The right milk for your child
Milk contains several important nutrients;
- Fat: Fat is essential for many functions in the body including but not limited to storage and provision of energy, production of hormones, protection, warmth and provision of fat soluble vitamins.
- Carbohydrates: They provide the body with energy required for most functions. The form of carbohydrate present in milk is called lactose.
- Protein: They have an active role in building immunity by creating antibodies, and conducting bodily processes, which culminate in building and repair of all tissues. It helps strengthen muscles and bones.

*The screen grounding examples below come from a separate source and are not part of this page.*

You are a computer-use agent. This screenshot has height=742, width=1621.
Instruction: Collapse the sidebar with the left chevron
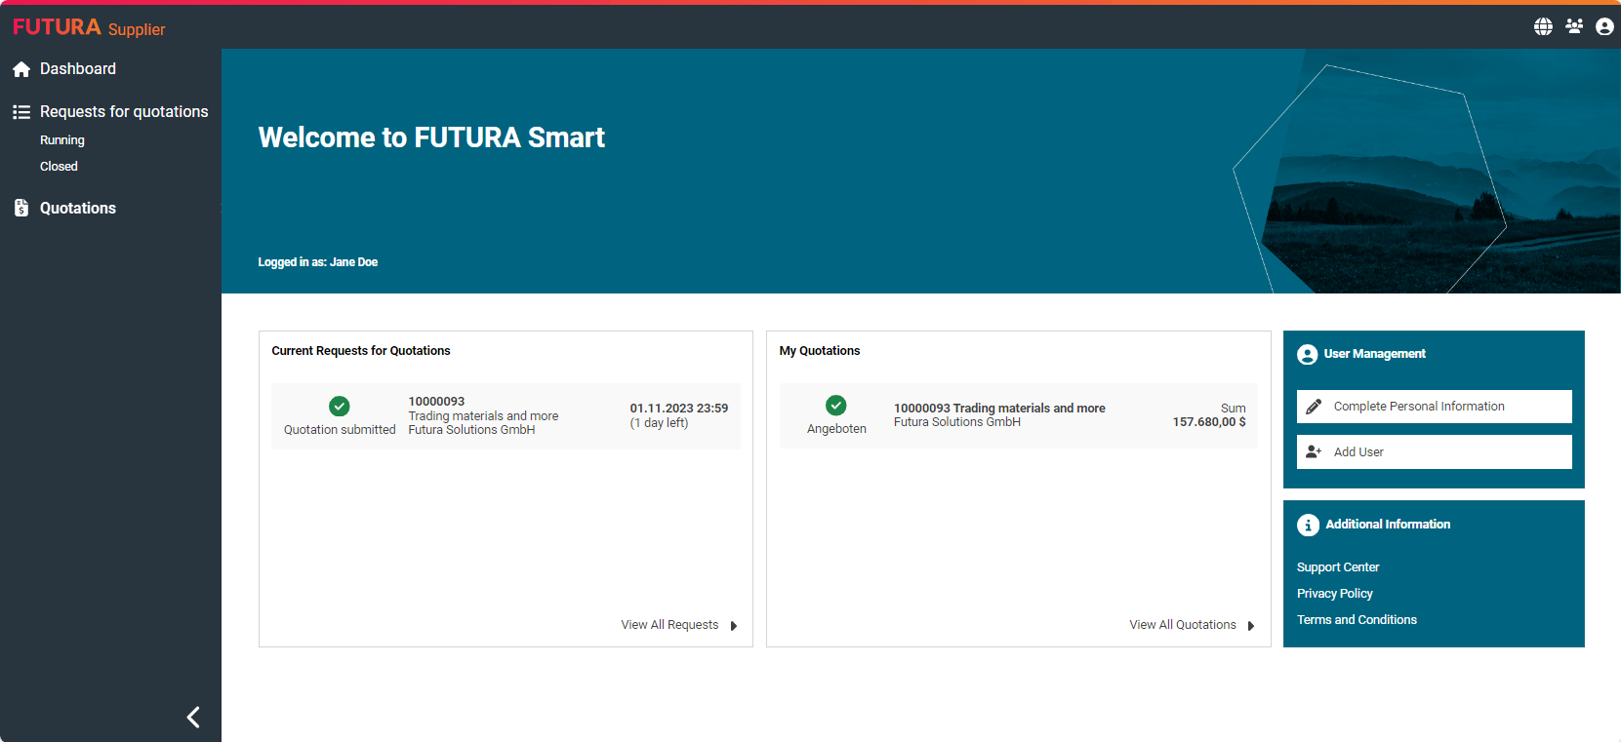(x=193, y=718)
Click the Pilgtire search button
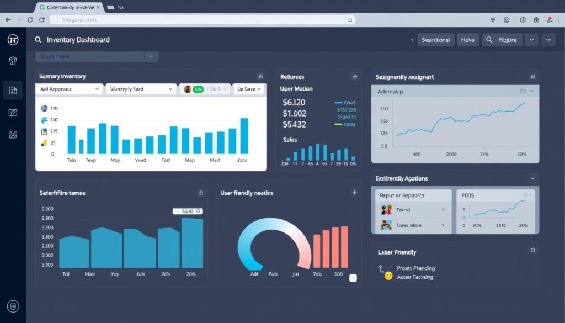The width and height of the screenshot is (565, 323). coord(502,39)
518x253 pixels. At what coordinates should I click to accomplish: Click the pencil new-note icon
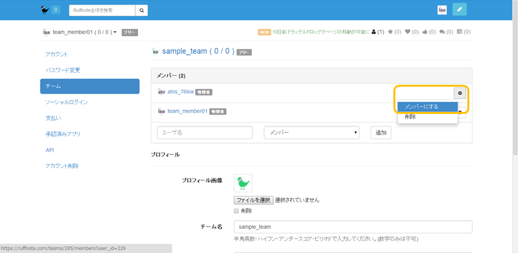click(460, 10)
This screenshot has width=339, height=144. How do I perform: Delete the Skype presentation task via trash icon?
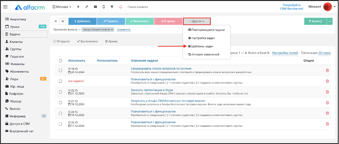[x=327, y=92]
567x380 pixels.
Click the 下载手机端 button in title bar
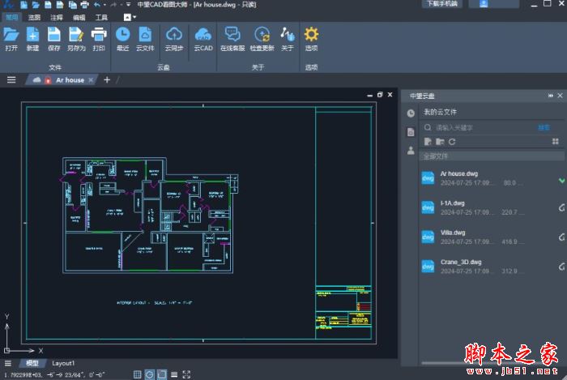[441, 4]
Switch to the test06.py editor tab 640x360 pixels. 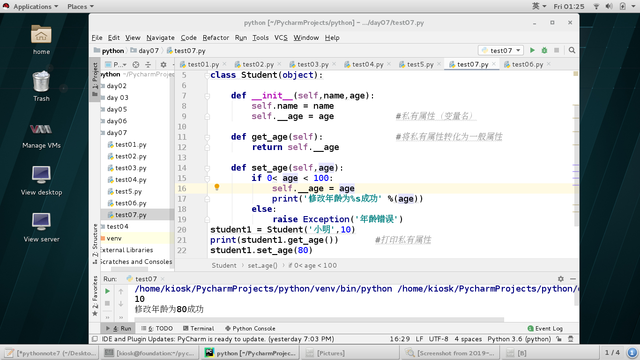[527, 64]
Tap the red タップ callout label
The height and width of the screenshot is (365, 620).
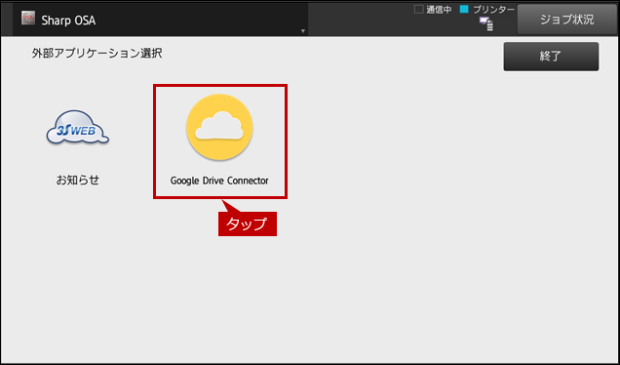248,223
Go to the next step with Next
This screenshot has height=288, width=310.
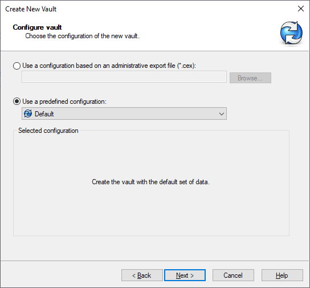185,275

- Vitamin A: Strengthens eye muscles and vision, helps in tooth and bone development and maintaining healthy skin. It keeps deficiency diseases like night blindness at bay.
- Vitamin B12: Helps in the normal functioning of brain and nervous system, formation of red blood cells. Also helps in maintaining a healthy heart, curing sleeping disorders, diabetes and mental disorders.

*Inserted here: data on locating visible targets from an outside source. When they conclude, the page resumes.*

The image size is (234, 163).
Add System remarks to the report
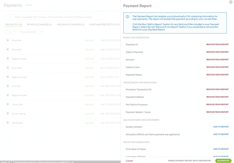click(221, 127)
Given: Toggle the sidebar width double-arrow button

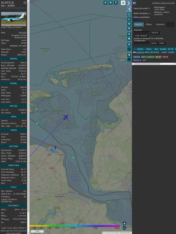Looking at the screenshot, I should click(x=134, y=3).
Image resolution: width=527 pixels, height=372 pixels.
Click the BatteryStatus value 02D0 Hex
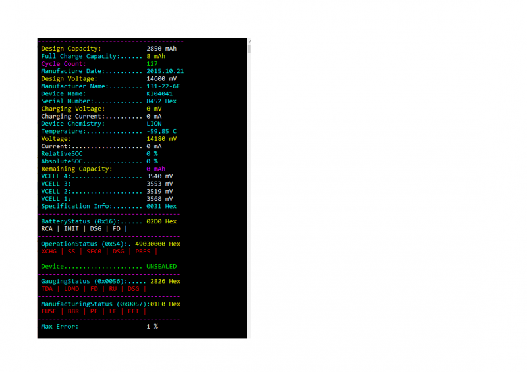coord(161,221)
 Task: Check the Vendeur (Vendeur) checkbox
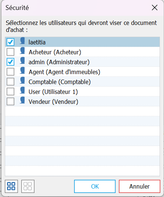10,102
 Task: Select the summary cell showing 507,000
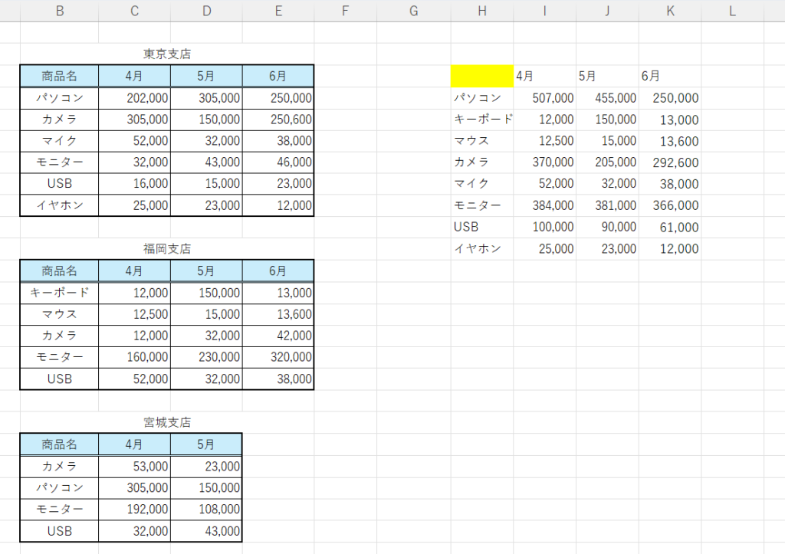click(545, 98)
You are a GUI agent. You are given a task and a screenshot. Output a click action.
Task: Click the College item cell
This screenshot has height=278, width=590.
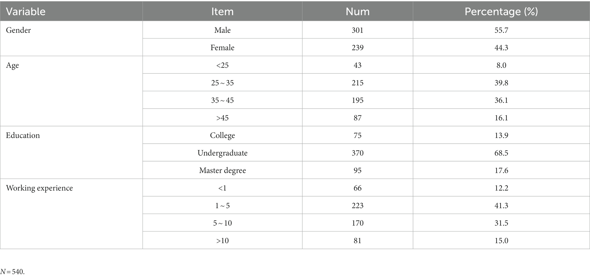[222, 135]
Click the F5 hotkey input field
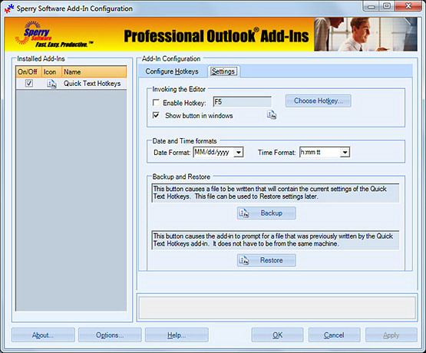Screen dimensions: 426x353 pyautogui.click(x=243, y=102)
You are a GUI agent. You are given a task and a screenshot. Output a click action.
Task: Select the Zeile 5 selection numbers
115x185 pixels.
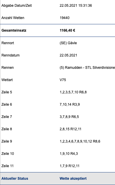pos(73,92)
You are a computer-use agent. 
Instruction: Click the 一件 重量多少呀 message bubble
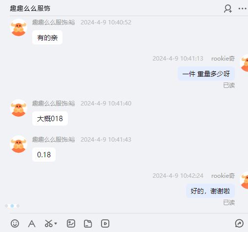click(x=206, y=74)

- Vitamin B6: Contributes in the formation of red blood cells, metabolism of carbohydrates, healthy functioning of the brain and nervous system, and liver detoxification.
- Riboflavin (B2): Helps in iron absorption thereby keeping anemia at bay. Also helps in recycling body’s own antioxidants, which eliminate free radicals from the body.Learn to know more about antioxidant rich foods.
- Niacin (B3): Maintains heart health, lowers bad cholesterol; also helps keep the nervous system, digestive system, skin, hair and eyes healthy.
- Thiamine (B1): Helps in maintaining digestive health.
- Vitamin K: It helps in clotting of blood.
- Pantothenic acid (B5): Strengthens bones and joints, helps in maintaining heart health. Also helps in smooth brain function by helping in the production of neurotransmitters.
- Folate: Prevents anaemia and helps in development of a healthy foetus.
- Vitamin D: Improves absorption of calcium by the body. It regulates minerals like calcium and phosphorous in the body and prevents autoimmune diseases. Also helps in maintaining normal blood pressure and heart health.
- Calcium: Helps in the formation and maintenance of strong bones and healthy teeth.
- Magnesium: It aids in bone and teeth health, conversion of food into energy and tissue formation.
- Phosphorus: Strengthens bones and keeps teeth healthy. It improves kidney health as well.
- Potassium: Aids in maintenance of proper blood pressure and ensures a healthy heart.
- Zinc: Helps in building immunity in the body, growth and repair of cells, wound healing, metabolism of carbohydrates.
- Selenium: It helps in normal functioning of the thyroid gland, also factors in the correct functioning of the immune system, due to its antioxidant effect.
- Choline: It is an important nutrient, which helps with sleep, muscle movement, learning and memory. Choline helps to maintain the structure of cellular membranes, aids in the transmission of nerve impulses, assists in the absorption of fat and reduces chronic inflammation.
Yes there will be happy milk drinking days and days where getting the little one to drink one glass full of milk can become a hair pulling activity,don’t fret.And don’t force. Think of some interesting ways of making milk time fun – Coloured straws, add in a dash of drinking chocolate,get you hands on some cool milk drinking glasses or add in a dash of their favourite fruit.It’s sure to get them asking for more!